*EXERCISE BRIEF*
A bare number is the only acceptable answer: how many lines of these entries include "every"?

☆ ☆ ☆ ☆ ☆

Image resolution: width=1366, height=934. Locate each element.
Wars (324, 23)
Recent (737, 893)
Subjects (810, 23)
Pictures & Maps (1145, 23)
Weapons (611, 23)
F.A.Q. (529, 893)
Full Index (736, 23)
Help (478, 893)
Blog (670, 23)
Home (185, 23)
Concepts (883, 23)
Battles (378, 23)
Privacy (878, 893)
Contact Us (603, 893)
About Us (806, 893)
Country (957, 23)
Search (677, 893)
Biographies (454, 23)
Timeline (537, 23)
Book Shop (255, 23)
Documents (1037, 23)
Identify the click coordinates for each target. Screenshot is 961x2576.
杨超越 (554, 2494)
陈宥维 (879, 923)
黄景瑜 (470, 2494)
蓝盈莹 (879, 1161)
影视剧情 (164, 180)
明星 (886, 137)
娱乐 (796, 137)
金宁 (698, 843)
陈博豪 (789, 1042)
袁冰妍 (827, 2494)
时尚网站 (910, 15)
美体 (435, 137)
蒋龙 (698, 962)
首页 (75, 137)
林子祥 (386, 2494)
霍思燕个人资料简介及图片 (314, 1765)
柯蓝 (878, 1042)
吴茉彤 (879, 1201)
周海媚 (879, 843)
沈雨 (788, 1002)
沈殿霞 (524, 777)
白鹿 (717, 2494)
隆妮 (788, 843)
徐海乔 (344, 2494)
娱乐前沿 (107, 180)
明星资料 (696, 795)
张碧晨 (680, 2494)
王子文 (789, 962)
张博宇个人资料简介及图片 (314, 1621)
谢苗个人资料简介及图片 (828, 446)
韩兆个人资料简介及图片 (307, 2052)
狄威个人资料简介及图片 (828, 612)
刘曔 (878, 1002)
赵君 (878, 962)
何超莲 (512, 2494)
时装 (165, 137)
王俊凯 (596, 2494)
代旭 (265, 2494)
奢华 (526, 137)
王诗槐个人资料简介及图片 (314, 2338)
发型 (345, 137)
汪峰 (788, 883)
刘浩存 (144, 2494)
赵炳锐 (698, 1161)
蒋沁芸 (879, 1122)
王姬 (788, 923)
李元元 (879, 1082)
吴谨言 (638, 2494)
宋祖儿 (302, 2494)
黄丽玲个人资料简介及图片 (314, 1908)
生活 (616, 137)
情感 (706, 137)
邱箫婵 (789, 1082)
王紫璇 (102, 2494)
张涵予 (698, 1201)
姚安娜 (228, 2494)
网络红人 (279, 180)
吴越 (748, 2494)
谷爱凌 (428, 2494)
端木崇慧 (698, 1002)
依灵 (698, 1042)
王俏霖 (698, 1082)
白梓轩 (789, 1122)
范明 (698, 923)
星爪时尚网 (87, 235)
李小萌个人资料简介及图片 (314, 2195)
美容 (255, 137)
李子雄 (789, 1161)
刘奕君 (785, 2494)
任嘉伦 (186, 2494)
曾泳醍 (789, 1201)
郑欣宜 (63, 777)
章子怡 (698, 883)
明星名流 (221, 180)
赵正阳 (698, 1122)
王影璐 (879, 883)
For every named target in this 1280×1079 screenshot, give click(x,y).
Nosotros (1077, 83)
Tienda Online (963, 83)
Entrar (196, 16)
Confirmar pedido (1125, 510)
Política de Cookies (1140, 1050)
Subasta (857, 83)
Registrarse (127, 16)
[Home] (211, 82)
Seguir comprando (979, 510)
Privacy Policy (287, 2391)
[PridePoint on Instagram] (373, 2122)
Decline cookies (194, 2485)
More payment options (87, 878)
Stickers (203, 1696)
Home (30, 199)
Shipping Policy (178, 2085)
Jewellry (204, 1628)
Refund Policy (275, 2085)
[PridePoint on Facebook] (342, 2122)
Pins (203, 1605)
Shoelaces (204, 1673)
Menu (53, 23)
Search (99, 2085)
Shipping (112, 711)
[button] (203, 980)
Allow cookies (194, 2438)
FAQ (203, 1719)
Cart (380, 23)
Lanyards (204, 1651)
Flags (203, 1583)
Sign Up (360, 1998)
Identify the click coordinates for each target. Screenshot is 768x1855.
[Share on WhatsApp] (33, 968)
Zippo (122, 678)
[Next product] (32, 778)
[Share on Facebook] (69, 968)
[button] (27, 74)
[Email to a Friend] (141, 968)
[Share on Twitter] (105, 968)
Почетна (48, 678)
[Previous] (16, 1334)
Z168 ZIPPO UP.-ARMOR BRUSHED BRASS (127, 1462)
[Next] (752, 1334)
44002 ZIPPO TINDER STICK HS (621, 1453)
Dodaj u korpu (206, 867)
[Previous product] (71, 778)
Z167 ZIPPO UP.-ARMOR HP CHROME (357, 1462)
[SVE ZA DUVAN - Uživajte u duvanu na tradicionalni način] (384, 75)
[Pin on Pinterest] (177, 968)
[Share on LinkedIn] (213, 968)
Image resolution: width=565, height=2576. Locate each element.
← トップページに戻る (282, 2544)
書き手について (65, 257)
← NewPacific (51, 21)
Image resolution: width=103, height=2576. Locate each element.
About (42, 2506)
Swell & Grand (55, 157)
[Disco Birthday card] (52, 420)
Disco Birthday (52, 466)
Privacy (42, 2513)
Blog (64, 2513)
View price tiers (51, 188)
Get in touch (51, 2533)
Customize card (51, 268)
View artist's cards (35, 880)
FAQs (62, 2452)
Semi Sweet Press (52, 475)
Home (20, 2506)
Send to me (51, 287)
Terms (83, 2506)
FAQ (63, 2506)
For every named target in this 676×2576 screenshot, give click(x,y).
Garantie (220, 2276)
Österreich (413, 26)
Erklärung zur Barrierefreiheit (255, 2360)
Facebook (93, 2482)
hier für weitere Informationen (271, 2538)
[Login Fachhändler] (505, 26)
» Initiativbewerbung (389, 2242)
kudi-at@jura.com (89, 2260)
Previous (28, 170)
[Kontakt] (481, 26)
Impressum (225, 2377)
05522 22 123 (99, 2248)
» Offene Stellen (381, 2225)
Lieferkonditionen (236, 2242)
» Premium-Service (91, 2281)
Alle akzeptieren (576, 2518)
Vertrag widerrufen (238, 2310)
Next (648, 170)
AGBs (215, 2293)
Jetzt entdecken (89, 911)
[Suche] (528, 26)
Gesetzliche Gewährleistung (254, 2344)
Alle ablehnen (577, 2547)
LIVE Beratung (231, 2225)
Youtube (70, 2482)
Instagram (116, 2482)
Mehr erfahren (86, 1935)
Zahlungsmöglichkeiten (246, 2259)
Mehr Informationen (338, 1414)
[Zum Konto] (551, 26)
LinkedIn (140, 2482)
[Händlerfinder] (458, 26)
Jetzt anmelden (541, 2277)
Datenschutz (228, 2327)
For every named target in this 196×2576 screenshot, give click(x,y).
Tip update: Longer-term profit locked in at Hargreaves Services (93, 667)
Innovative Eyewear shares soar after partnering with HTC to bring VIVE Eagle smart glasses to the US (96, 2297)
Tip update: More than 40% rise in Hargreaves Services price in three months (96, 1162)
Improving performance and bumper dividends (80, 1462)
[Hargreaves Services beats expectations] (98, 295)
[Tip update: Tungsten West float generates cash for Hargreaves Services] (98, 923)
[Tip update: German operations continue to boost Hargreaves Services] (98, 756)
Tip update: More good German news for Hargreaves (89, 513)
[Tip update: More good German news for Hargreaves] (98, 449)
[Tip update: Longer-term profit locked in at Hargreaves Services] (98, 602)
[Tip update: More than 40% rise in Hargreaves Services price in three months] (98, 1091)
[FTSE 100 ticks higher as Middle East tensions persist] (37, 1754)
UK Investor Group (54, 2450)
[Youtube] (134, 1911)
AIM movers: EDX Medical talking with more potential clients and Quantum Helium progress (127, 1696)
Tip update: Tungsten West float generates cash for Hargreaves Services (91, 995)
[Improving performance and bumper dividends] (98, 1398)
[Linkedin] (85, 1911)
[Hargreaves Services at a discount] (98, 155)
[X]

☆ ☆ ☆ ☆ ☆

*OUTPUT BELOW*
3